Workshop #2: ‘Ottoman Memories: Transculturalism and Empires in Comparison’
1 November 2013
1.30 pm Welcome/Network Introduction
1.45 pm Sami Zubaida (Birkbeck, University of London): ‘The Peculiarity of the Ottomans’
2.15 pm Jay Prosser (University of Leeds): ‘Mahallah memories: An Ottoman Jewish family in the British Empire’
2.45 pm – 3.15 pm COFFEE BREAK
3.15 pm John McLeod (University of Leeds): ‘Working with transculturalism’
3.45 pm Claire Launchbury (University of Leeds): ‘Imperial Topographies: Navigating Beirut in Time and Space’
4.15 pm – 5:00 pm COFFEE BREAK & Roundtable Discussion
‘All empires create cultural syntheses of the different territories and peoples they rule, but the patterns of these syntheses and whom they reach and include vary. The Ottoman, in common with some other pre-capitalist empires, was not a ‘national’/Turkish hegemony, but embraced and absorbed elites from various ethnicities from its very beginning: the Janissary slave corps, Greek diplomats and administrators, Arab, Kurdish and Balkan aristocracies, and so on. The hegemony was not of Turks over others, but of the askari (military/ruling) class over ra`aya (subjects) Its official identity was as a Muslim power, defending the faith and maintaining its integrity. Yet, it embraced a great diversity of Islamic doctrines and practices, sometimes verging on syncretism. Its cultural syntheses, however, did not reach far beyond its elites and cities, and much of its population rural and tribal, remained isolated. In all these respects, the Ottoman was different from the later capitalist empires, the British, the French and the Dutch, which rapidly transformed the territories and populations under their rule in markets and economic dynamism, transport and communications, breaking up old modes of production and the households and communities that sustained them. It is interesting to trace patterns of cultural syntheses and transformations under the different forms of empire, looking at examples of language, music and food’.

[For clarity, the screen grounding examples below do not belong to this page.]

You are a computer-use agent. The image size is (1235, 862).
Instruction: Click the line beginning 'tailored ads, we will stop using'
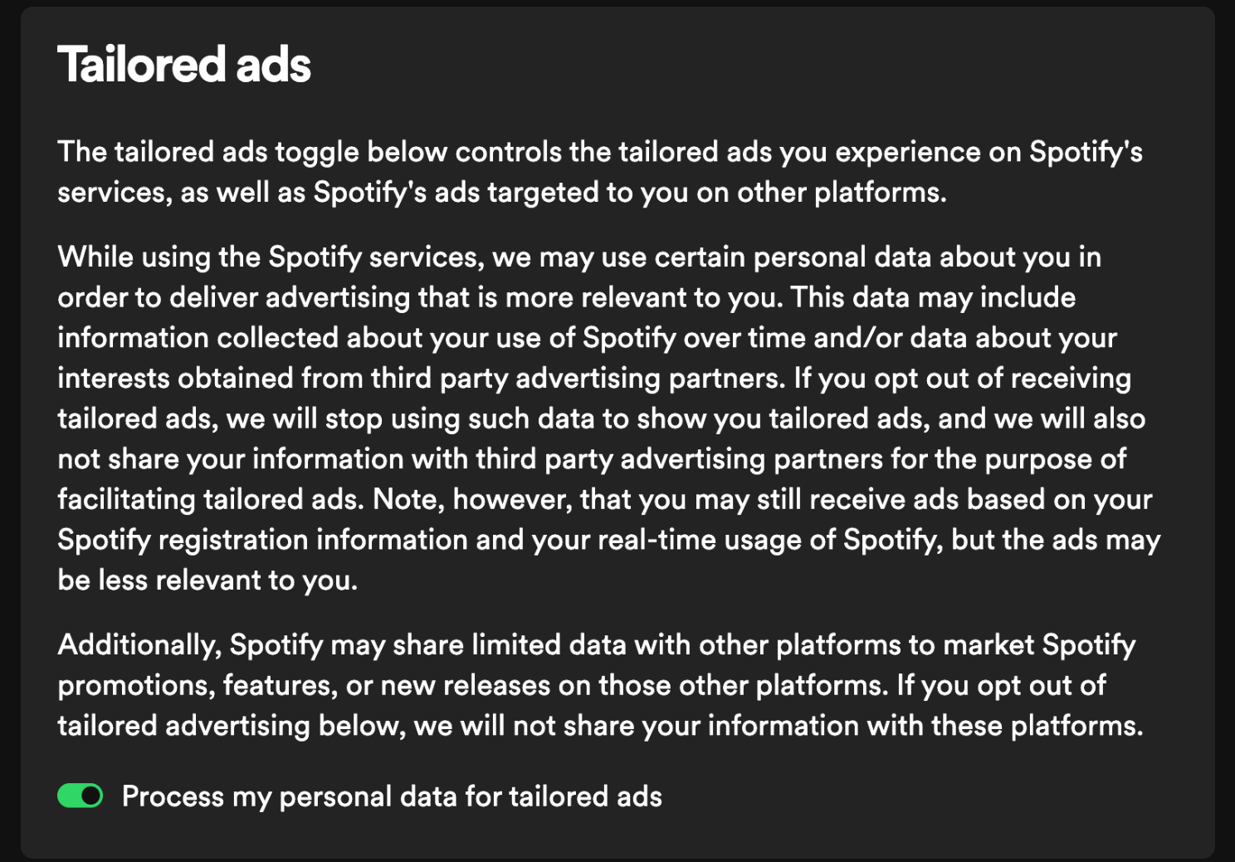tap(602, 418)
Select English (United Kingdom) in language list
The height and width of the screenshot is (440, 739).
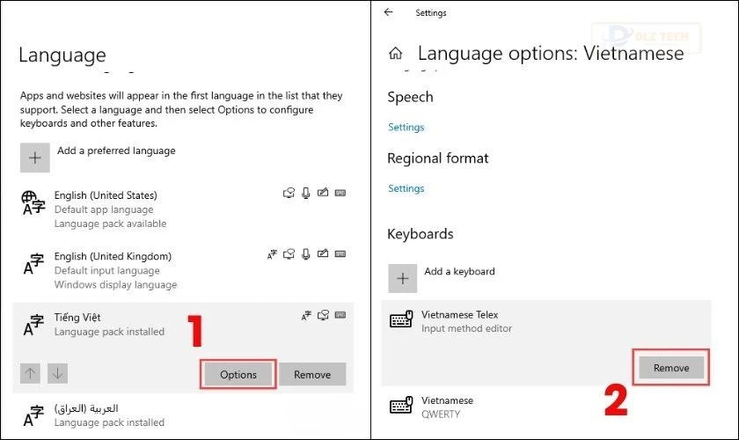tap(113, 256)
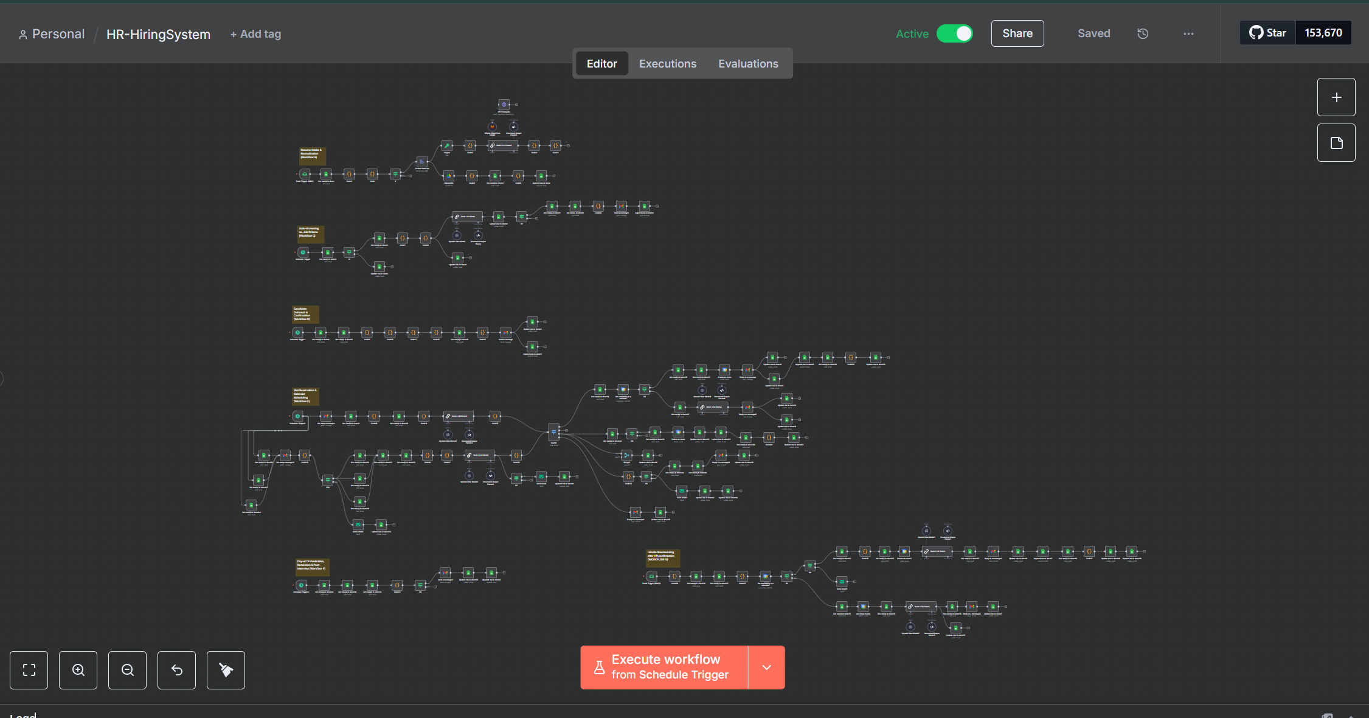The image size is (1369, 718).
Task: Execute workflow from Schedule Trigger
Action: pos(664,667)
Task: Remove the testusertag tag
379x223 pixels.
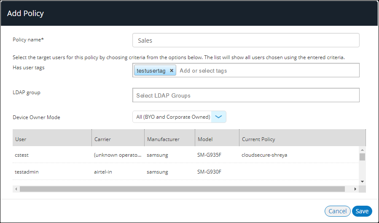Action: pyautogui.click(x=172, y=71)
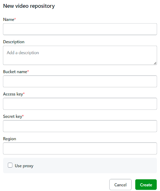
Task: Click the Secret key input field
Action: coord(80,126)
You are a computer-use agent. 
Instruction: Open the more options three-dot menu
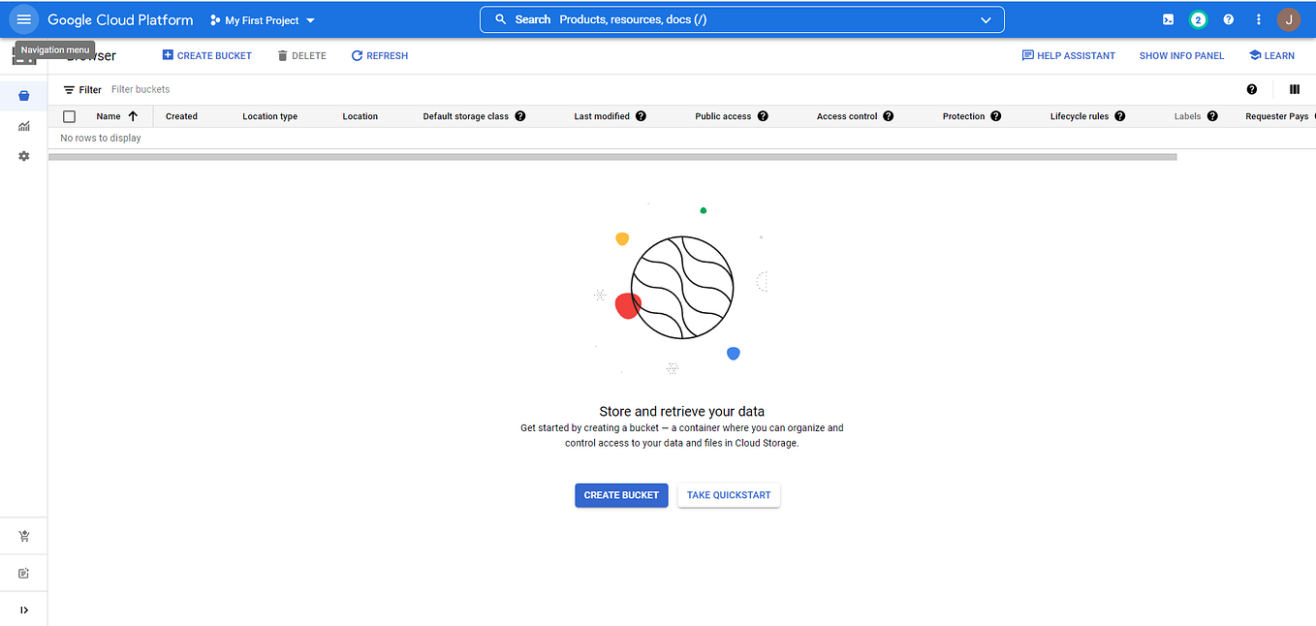coord(1258,18)
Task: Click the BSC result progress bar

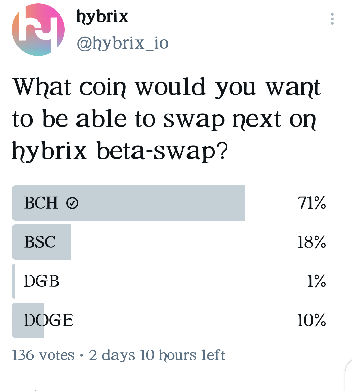Action: pyautogui.click(x=41, y=242)
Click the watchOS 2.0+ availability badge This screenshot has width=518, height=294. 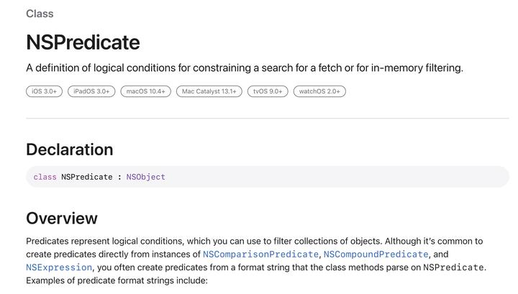(x=319, y=91)
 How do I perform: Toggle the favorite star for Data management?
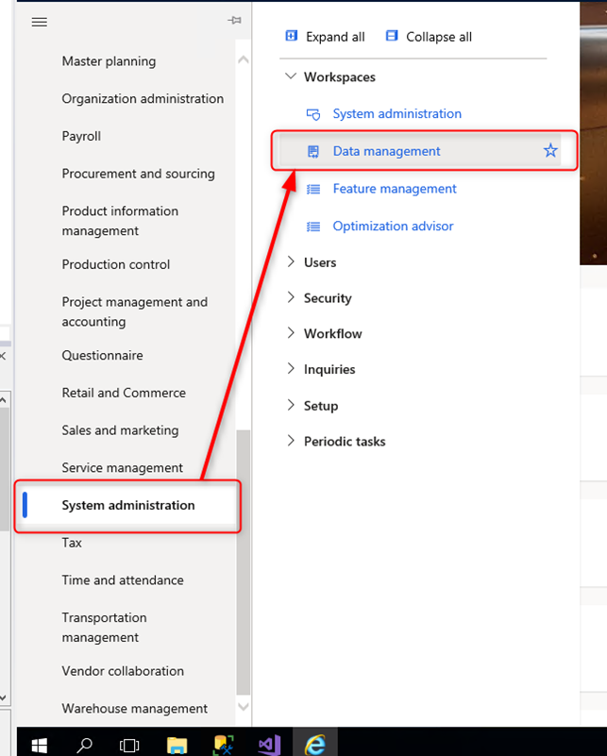(x=550, y=151)
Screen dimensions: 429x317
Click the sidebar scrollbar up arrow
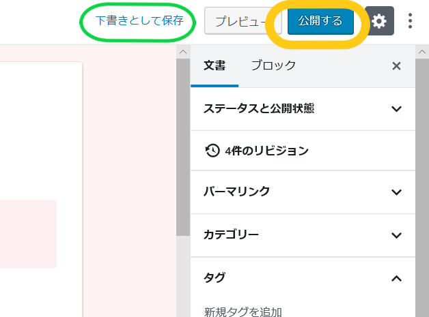[422, 52]
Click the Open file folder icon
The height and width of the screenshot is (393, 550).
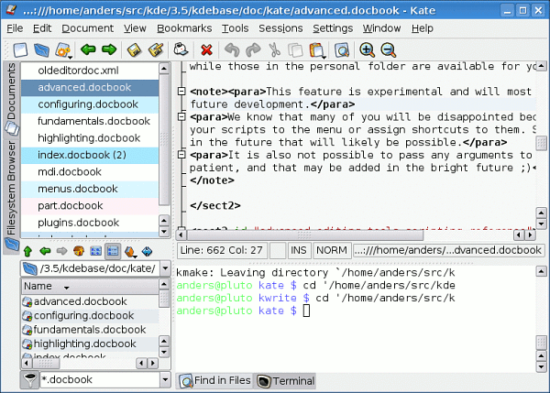41,49
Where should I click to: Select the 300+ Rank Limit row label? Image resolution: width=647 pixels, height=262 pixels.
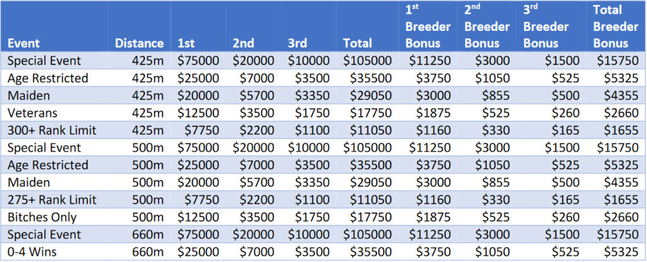(51, 130)
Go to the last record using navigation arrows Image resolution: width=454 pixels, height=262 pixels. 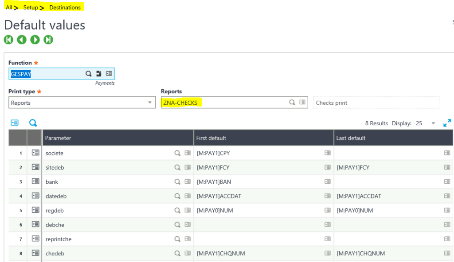(x=48, y=40)
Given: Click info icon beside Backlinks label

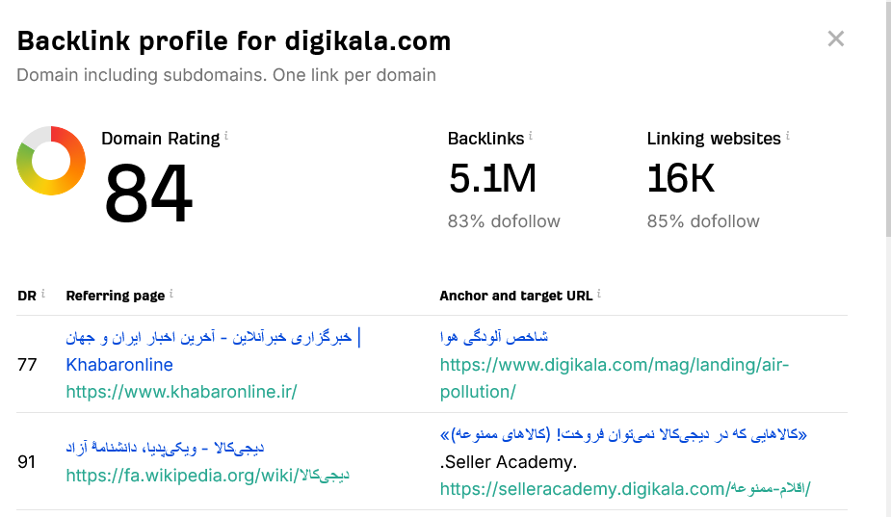Looking at the screenshot, I should [531, 138].
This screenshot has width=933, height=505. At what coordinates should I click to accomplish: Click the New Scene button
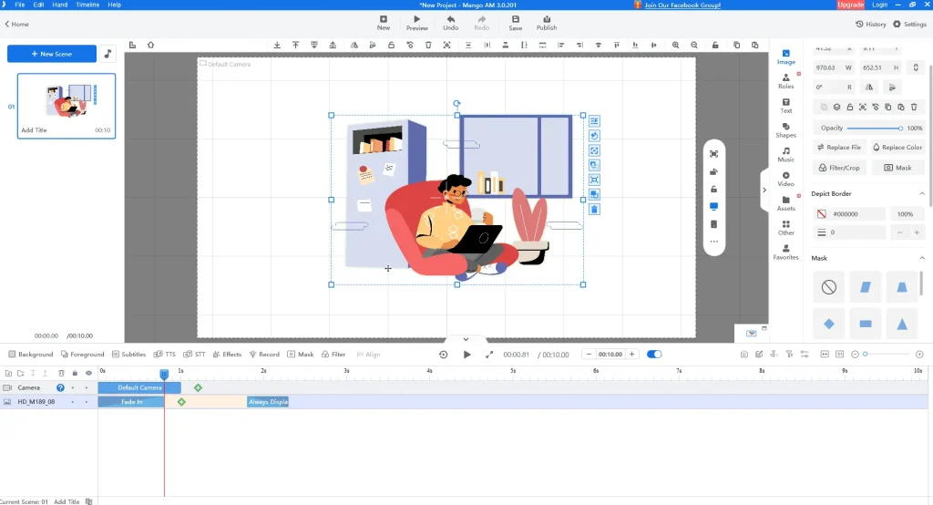click(x=52, y=54)
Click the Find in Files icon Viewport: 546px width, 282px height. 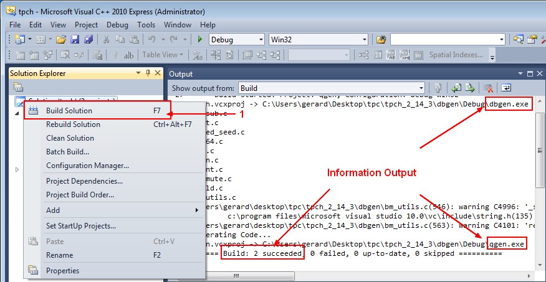[x=381, y=39]
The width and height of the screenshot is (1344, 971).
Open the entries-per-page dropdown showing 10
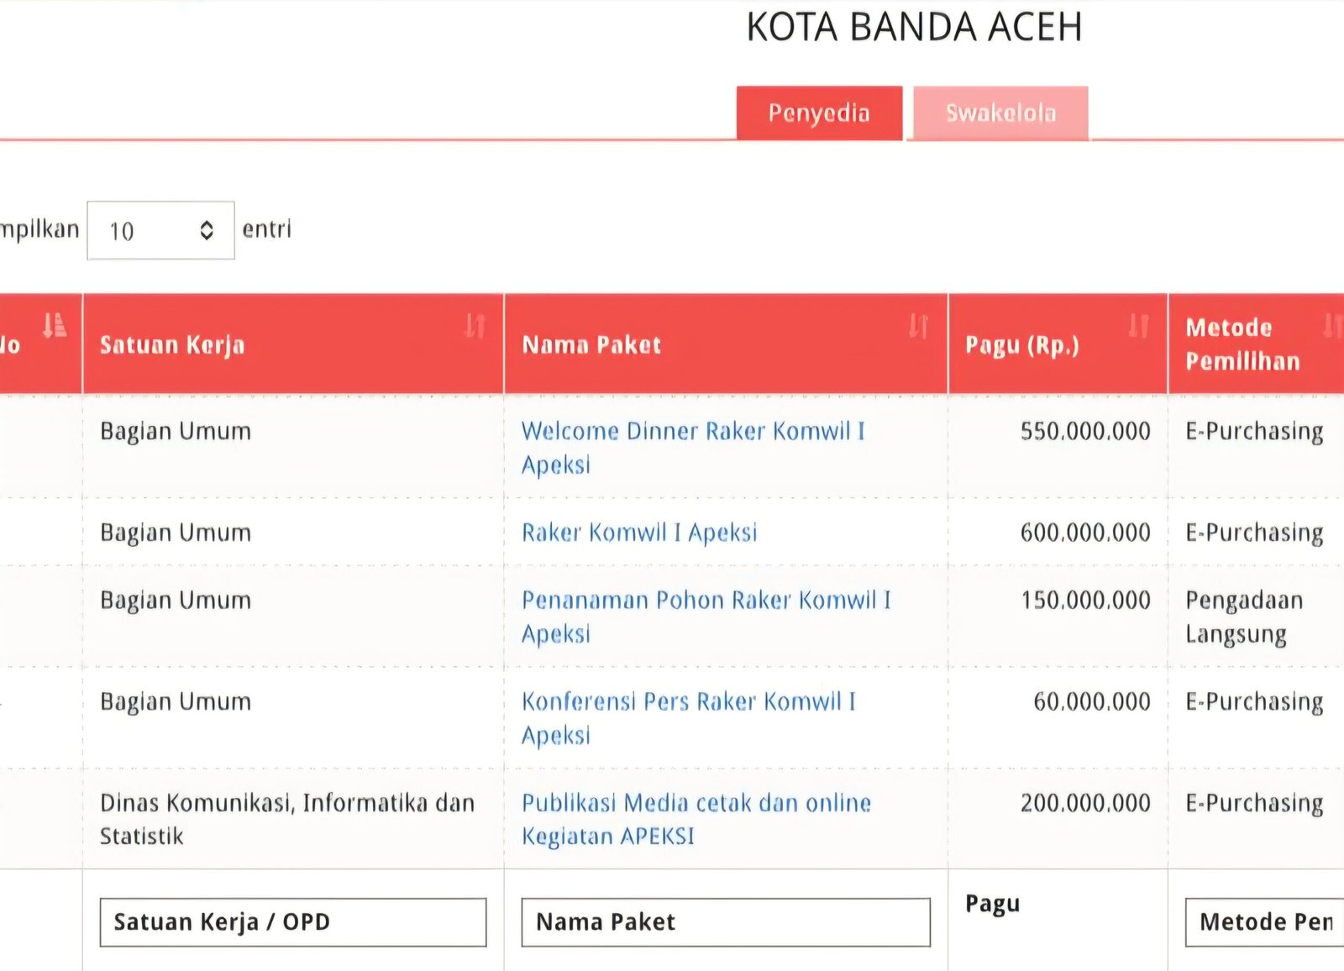coord(160,230)
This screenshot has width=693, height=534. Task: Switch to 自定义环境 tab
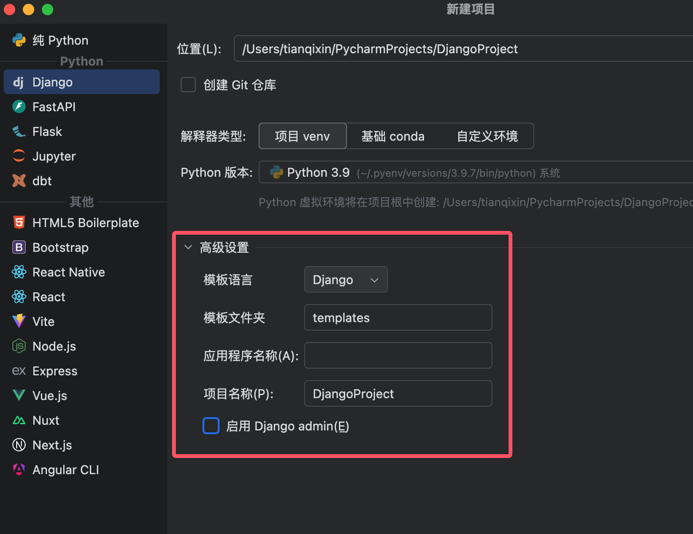tap(487, 136)
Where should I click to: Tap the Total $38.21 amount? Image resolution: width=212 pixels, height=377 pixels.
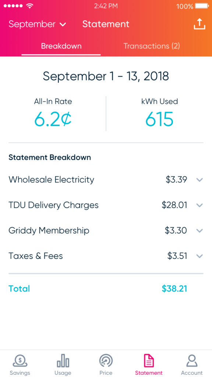pyautogui.click(x=174, y=289)
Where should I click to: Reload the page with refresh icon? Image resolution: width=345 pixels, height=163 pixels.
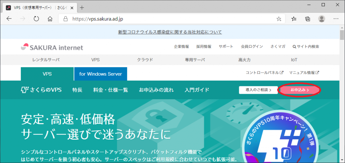point(36,19)
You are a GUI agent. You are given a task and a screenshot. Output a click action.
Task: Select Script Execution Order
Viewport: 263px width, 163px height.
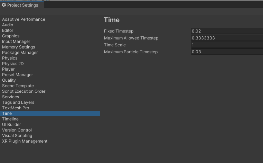click(x=24, y=91)
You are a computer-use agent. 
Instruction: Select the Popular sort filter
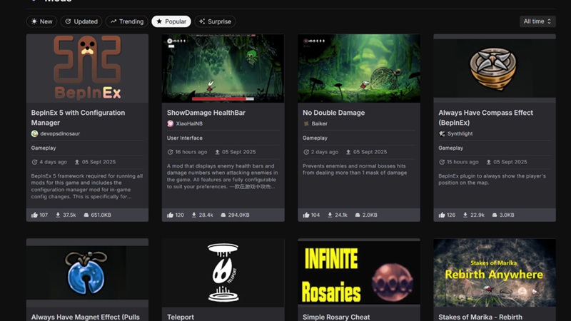(171, 21)
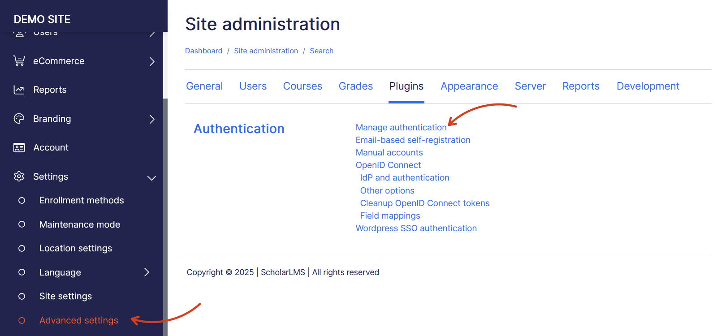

‘Mahallah is a transcultural word. An Arabic term meaning ‘neighbourhood’ or ‘quarter,’ it came to be used in the Ottoman Empire, translated into the Turkish mahalle, to describe the smallest administrative ward or area. Under the Ottoman millet system, religious/cultural groups had distinct mahallah, among them Jews, throughout Ottoman cities from Baghdad to Sarajevo, in which the Jewish quarter was known as the Jewish Mahallah. Mahallah was not just a term of geographical zoning, however, but was thoroughly forming of identity and community – of family, social, religious and cultural life. When Ottoman Jews migrated from the Ottoman Empire – not infrequently into other empires (the British Empire for instance) – they often took the mahallah with them: the term, the geographic organisation, and more inextricably, the deep connotations of mahallah life. This talk looks at how a family of Baghdadi Jews, my own, took the mahallah with them, from Ottoman Baghdad to British Bombay and then on to British Singapore. The Ottoman organisation of space, driven by ease of taxation and minimal intervention and accepted by the community as way of preserving traditions, demands comparison with the British Empire’s planning of urban zones based on its imperial concept of divide-and-rule segregation of communities (whitetown, greytown; European town; Chinese village, etc.). Reading the personal via a series of public court cases and newspaper articles, I discover two empires encountering each other at the very end of the Ottoman Empire period to produce pressures and perceptions in a family to make a choice, between assimilating into the British Empire, and clinging to an archaic Ottoman Jewish past; between the Mahallah, and the metropolis’.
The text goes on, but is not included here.